*Document section:*
Start of Block

News

Supreme Court strikes down abortion clinic buffer zones


 

AT THE U.S. SUPREME COURT

WASHINGTON – A Massachusetts law that established a 35-foot protest-free buffer zone around abortion clinics is unconstitutional, the Supreme Court ruled June 26.

The buffer zone represents a "dramatic intrusion on First Amendment rights," said Chief Justice John Roberts Jr., in reading the opinion from the bench.

Alicia Ault/Frontline Medical News

The buffer zone represents a "dramatic intrusion on First Amendment rights," said Chief Justice John Roberts Jr.

The Justices were unanimous that the law was a First Amendment violation, but varied on how they formulated their opinions. Chief Justice Roberts Jr. was joined by Justice Ruth Bader Ginsburg, Justice Stephen G. Breyer, Justice Sonia Sotomayor and Justice Elena Kagan. Justice Antonin Scalia was joined by Justice Anthony M. Kennedy and Justice Clarence Thomas, who all agreed that the law was unconstitutional on its face, and that there were no acceptable alternatives to barring protesters from the clinics. Justice Samuel A. Alito Jr. agreed in a separate concurring opinion.

The 2007 law prohibited most people – with the exception of employees and their agents, patients, and people passing by the clinics – from standing within 35 feet of an abortion clinic. Those buffer zones were delineated by painted lines.

In McCullen v. Coakley, Eleanor McCullen said that the law violated her First Amendment right to talk with women going into the clinics, in an effort to counsel them and persuade them not to have an abortion.

End of Block

*Your task:*
Continue the news article on the Supreme Court buffer zone ruling from the point at which it stops.

*Excerpted data:*
Start of Block

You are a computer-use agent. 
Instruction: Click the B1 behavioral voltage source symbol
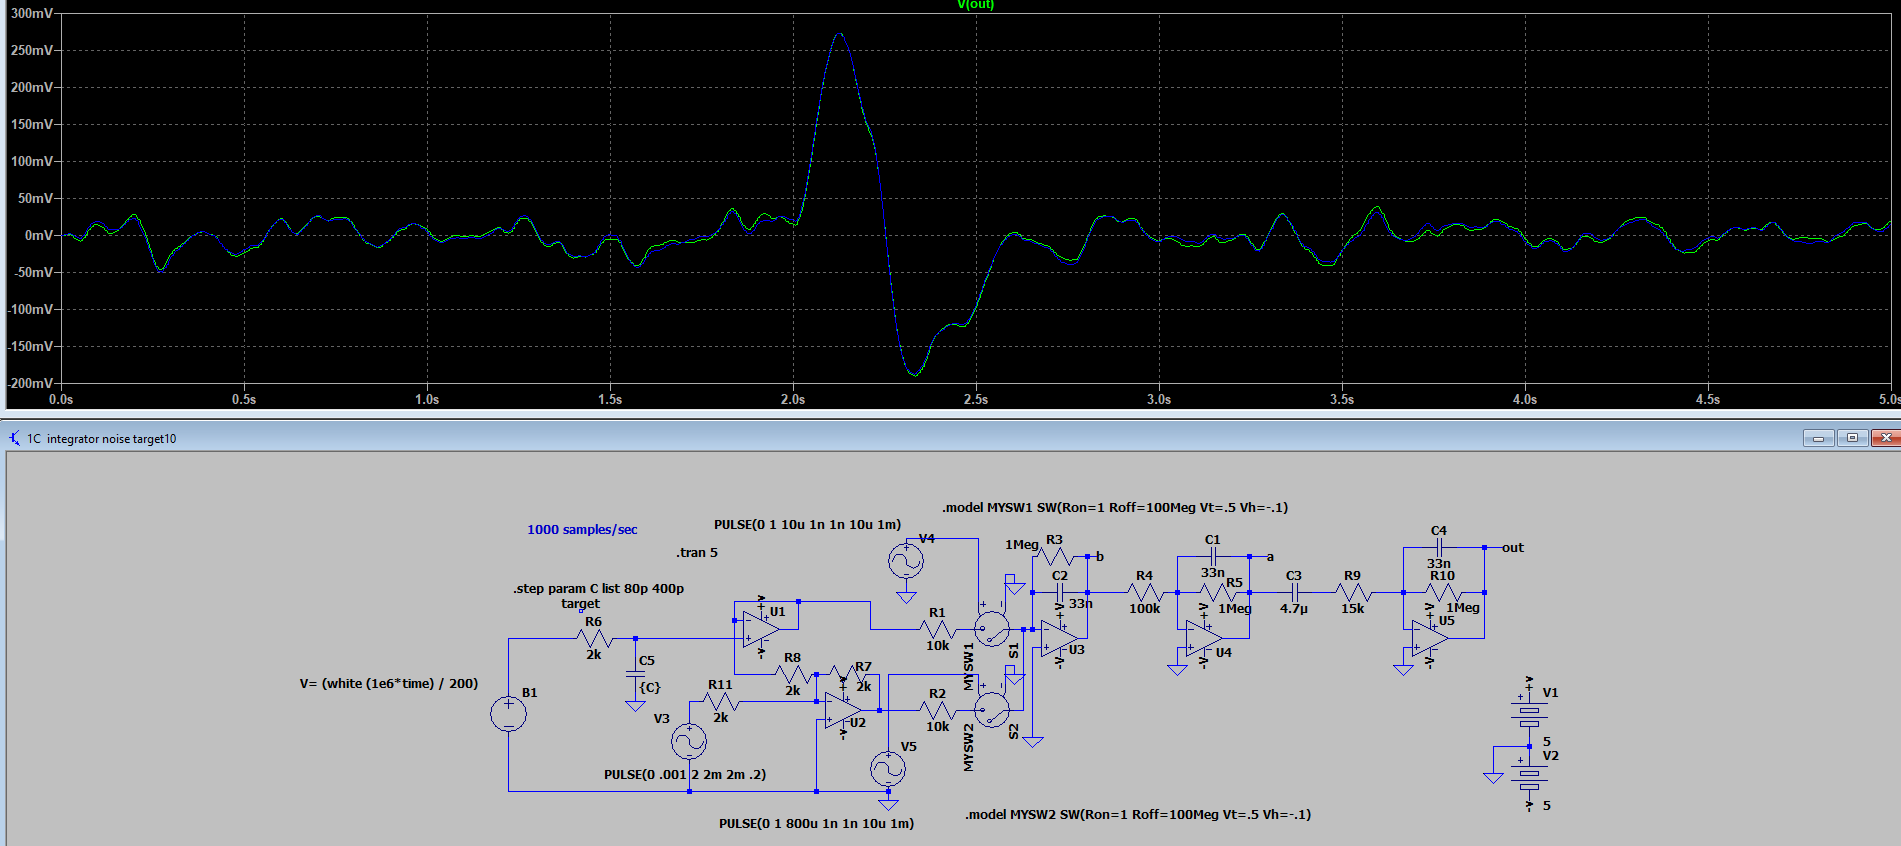tap(508, 714)
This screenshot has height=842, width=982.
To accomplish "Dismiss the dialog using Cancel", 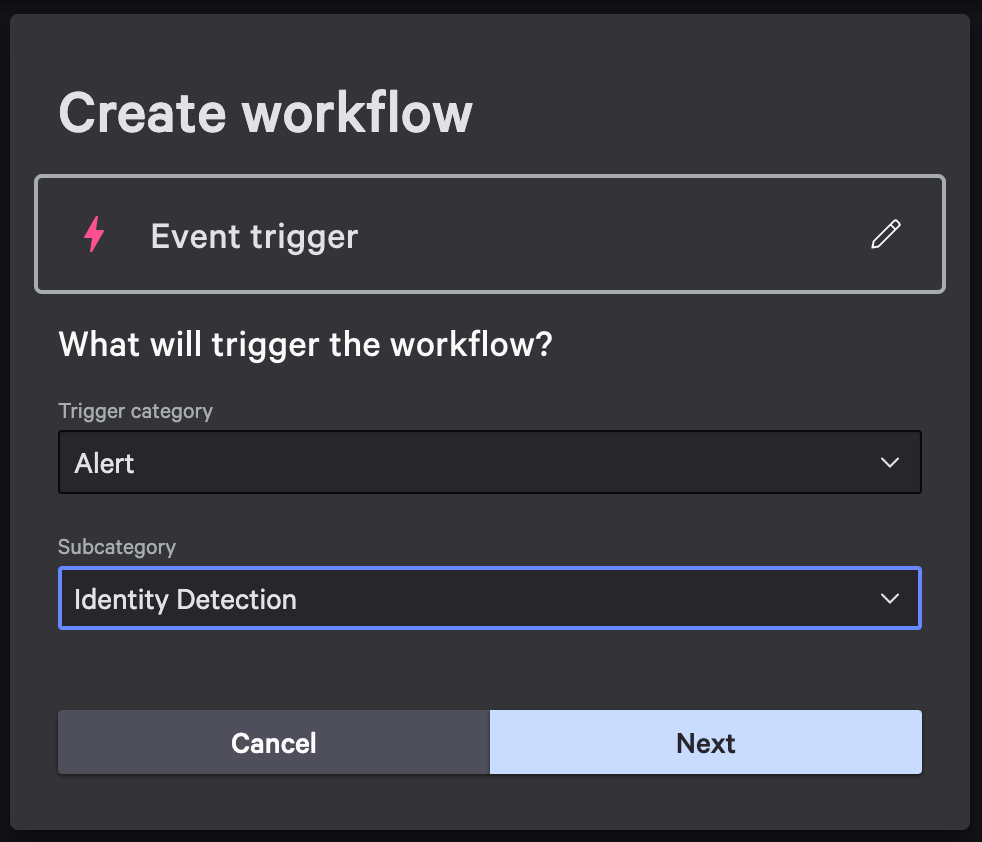I will [x=273, y=742].
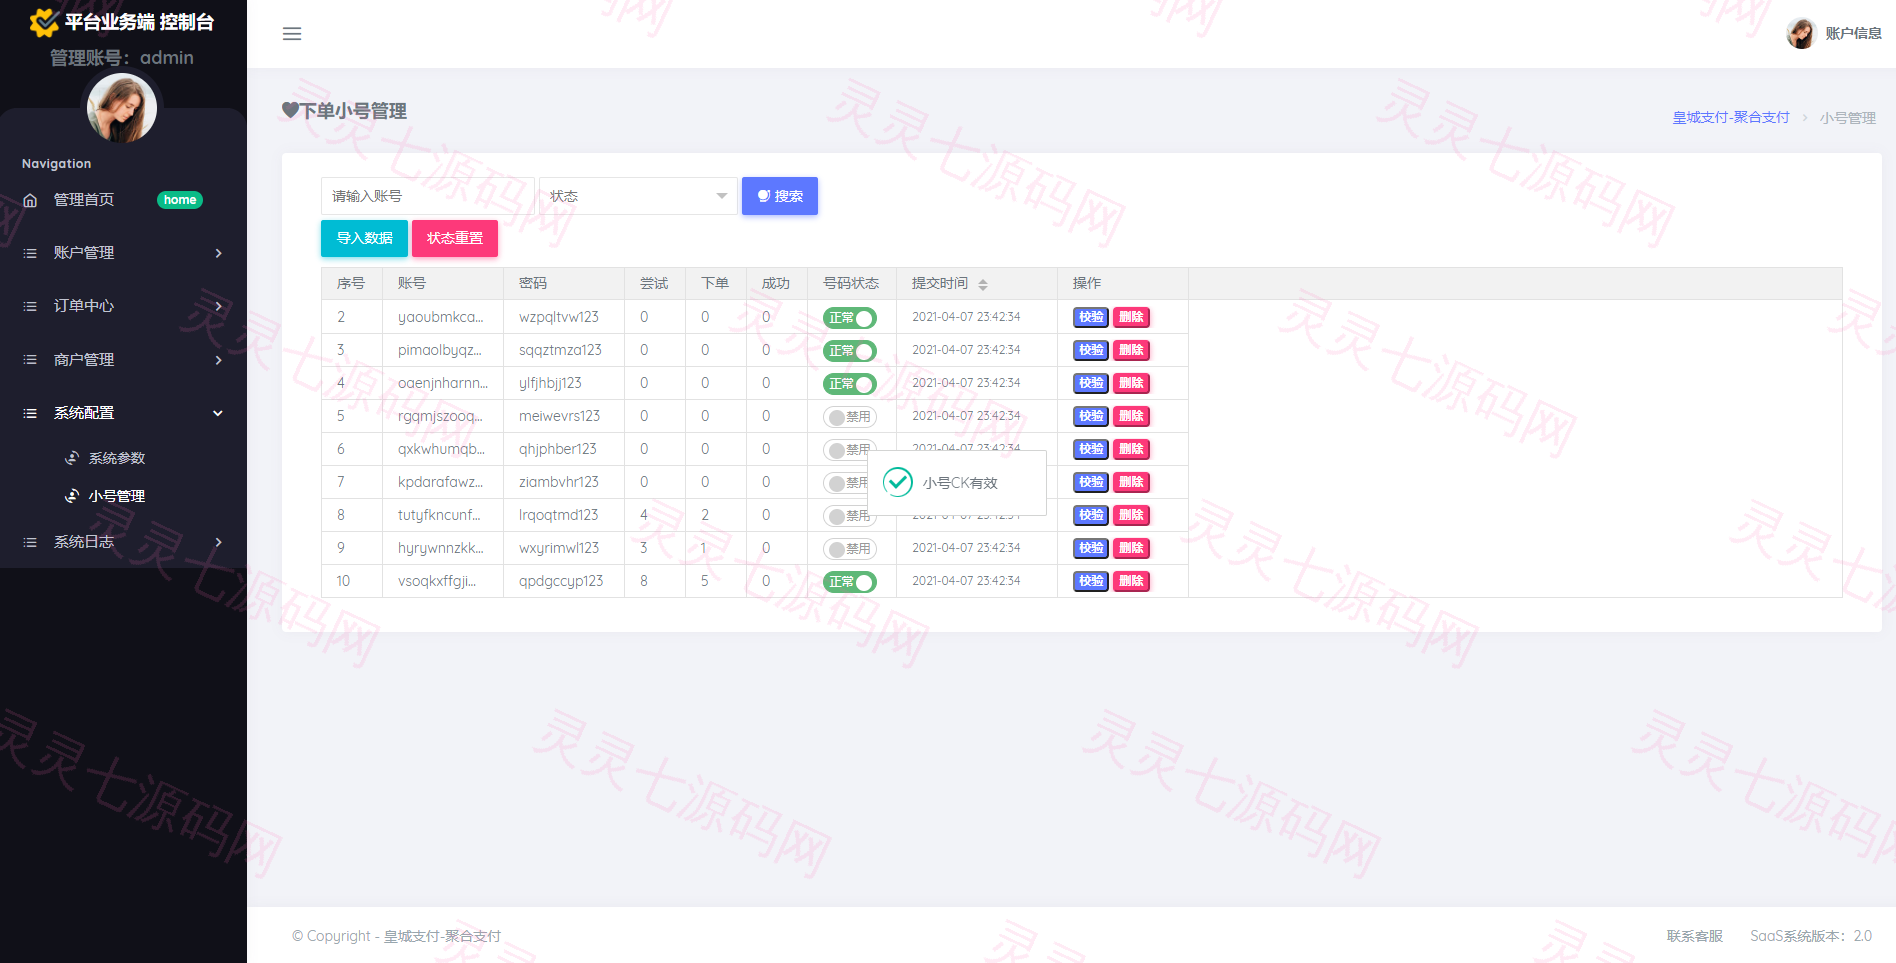Open the 状态 filter dropdown
The width and height of the screenshot is (1896, 963).
click(638, 196)
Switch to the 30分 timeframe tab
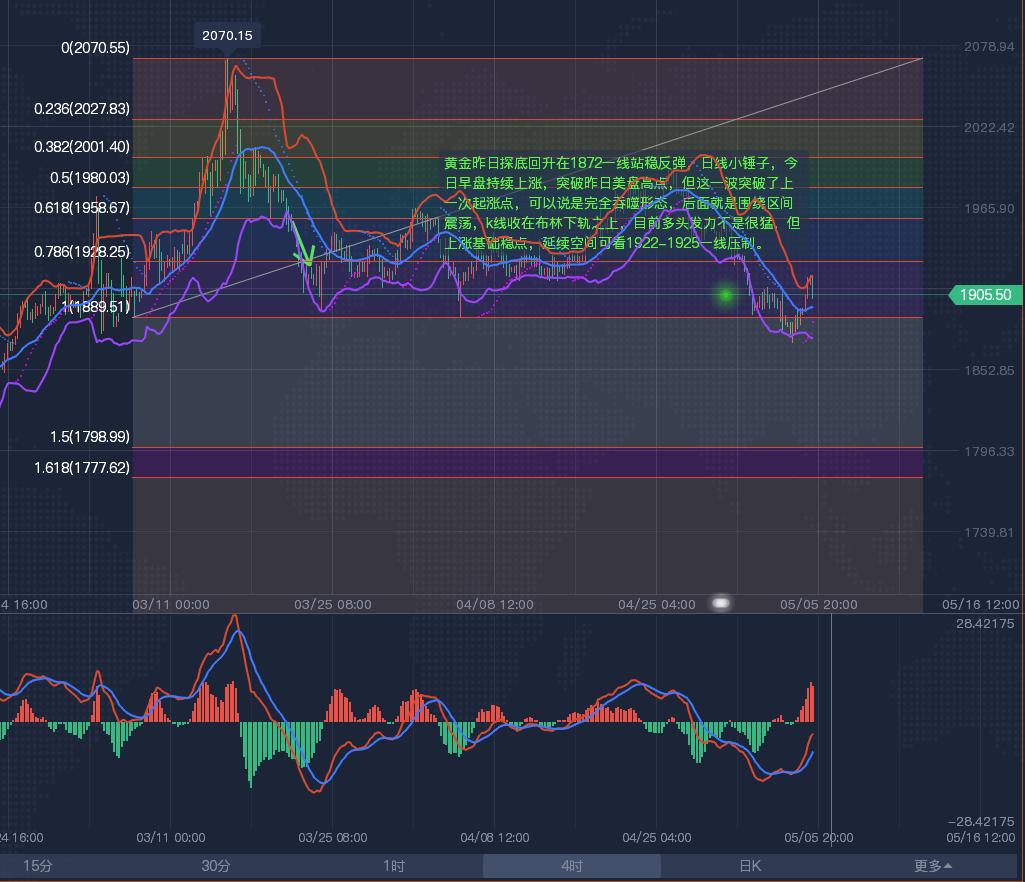Image resolution: width=1025 pixels, height=882 pixels. 216,866
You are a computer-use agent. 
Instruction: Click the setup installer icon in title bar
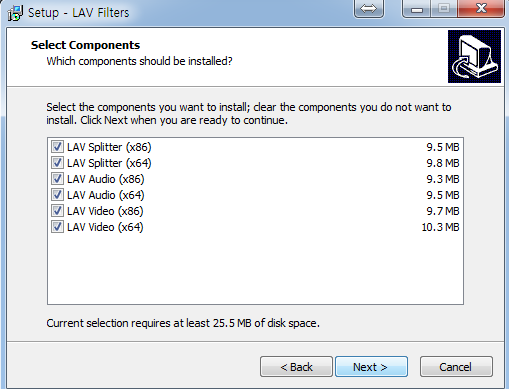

End of Block

*Written answer:*
The Chief Justice and his five colleagues agreed and said that though the buffer zones had helped the state maintain public safety and preserve access to the clinics, it had done so at the expense of the First Amendment. Ms. McCullen and her colleagues are not "protesters," the Justices said. Instead, "they seek not merely to express their opposition to abortion, but to engage in personal, caring, consensual conversations with women about various alternatives."

And, they said, "It is not enough for Massachusetts simply to say that other approaches have not worked."

Pro-life groups praised the ruling. "The Massachusetts law impermissibly discriminated against and censored pro-life Americans," said Dr. Charmaine Yoest, president and chief executive officer of Americans United for Life, in a statement. "The pro-abortion position could be represented in the zone, while the pro-life view point was strictly prohibited under threat of criminal sanctions."

The Pro-Life Action League issued a statement following the decision that, "The pro-life movement scored a huge victory at the Supreme Court today."

Pro-choice groups, however, said they were disappointed. Ilyse Hogue, president of NARAL Pro-Choice America, noted that there has been a long history of violence against women who patronize clinics, and physicians and other clinic workers, with 8 murders and 17 attempted murders since 1991.

"Let’s be clear: Today’s decision puts women and health care providers at greater risk," Ms. Hogue said in a statement.

Megan Amundson, executive director of NARAL Pro-Choice Massachusetts, said that the ruling "turns back the clock to when women were too intimidated to seek medical care," adding that "women’s health will suffer because of it."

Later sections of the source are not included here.